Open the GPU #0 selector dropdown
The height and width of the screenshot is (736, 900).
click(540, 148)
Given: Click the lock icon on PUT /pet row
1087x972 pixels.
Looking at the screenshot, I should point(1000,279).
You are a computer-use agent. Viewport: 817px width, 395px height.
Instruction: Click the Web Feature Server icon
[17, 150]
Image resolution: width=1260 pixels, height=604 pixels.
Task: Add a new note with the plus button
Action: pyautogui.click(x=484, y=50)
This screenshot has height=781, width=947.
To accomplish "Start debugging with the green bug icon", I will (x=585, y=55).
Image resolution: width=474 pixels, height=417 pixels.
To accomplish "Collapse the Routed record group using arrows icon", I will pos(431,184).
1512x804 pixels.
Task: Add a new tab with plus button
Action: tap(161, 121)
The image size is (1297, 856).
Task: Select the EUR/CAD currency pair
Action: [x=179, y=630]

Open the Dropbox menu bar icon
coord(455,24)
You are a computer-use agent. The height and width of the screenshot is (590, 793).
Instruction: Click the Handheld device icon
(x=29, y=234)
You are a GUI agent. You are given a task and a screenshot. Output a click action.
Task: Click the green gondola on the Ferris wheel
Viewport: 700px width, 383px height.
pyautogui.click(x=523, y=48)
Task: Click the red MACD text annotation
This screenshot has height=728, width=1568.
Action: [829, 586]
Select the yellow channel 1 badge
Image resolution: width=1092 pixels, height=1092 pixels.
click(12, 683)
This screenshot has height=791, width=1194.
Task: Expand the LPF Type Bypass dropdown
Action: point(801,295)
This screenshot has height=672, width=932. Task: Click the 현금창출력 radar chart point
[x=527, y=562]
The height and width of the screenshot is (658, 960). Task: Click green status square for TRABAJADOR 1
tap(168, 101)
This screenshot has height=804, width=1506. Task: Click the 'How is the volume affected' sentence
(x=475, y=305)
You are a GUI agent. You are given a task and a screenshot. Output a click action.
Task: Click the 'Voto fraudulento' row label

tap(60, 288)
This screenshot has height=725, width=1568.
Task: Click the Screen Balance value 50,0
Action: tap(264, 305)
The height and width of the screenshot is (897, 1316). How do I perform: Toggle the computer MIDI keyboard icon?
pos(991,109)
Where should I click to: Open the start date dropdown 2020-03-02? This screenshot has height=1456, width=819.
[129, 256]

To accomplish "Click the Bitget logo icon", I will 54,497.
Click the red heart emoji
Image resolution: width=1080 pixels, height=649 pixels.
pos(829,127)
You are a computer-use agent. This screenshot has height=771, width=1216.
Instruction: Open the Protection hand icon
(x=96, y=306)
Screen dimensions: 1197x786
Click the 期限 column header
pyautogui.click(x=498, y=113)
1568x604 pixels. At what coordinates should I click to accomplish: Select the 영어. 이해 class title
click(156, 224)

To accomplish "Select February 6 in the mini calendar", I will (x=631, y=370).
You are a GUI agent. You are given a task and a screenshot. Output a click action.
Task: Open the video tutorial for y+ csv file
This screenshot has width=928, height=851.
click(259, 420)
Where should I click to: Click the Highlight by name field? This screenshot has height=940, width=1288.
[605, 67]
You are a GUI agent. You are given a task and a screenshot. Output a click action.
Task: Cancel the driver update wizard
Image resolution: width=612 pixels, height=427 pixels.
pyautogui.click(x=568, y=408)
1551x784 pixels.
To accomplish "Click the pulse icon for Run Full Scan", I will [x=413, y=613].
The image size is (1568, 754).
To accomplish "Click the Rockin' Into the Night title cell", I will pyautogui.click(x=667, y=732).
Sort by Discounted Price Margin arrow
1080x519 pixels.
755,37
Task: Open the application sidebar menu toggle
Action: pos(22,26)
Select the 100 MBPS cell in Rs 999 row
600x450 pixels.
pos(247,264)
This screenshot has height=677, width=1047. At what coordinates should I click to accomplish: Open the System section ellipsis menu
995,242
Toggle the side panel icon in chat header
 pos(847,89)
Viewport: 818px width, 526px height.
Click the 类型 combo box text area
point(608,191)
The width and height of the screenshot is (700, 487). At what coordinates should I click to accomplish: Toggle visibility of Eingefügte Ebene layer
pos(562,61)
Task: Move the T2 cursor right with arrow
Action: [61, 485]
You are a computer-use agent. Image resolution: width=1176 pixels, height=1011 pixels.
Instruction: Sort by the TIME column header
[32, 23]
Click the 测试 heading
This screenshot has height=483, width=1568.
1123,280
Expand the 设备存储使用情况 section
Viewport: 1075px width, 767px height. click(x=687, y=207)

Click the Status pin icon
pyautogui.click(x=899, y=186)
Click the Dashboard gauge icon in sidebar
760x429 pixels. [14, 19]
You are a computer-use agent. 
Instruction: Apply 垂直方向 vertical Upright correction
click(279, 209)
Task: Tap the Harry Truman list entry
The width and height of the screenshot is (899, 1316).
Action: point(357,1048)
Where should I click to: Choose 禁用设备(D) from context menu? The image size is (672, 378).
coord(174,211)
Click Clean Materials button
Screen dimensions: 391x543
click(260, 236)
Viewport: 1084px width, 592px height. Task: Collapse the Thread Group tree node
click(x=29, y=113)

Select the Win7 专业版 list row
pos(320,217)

********

- _Instructions to follow_:
What are the lines above, starting at the one with "Instruction: Click the Web" and ending at the one with "Image resolution: width=474"? Give them again exactly, and only them.

- _Solution below_:
Instruction: Click the Web Feature Server icon
[17, 150]
Image resolution: width=1260 pixels, height=604 pixels.
Task: Add a new note with the plus button
Action: pyautogui.click(x=484, y=50)
This screenshot has height=781, width=947.
To accomplish "Start debugging with the green bug icon", I will (x=585, y=55).
Image resolution: width=474 pixels, height=417 pixels.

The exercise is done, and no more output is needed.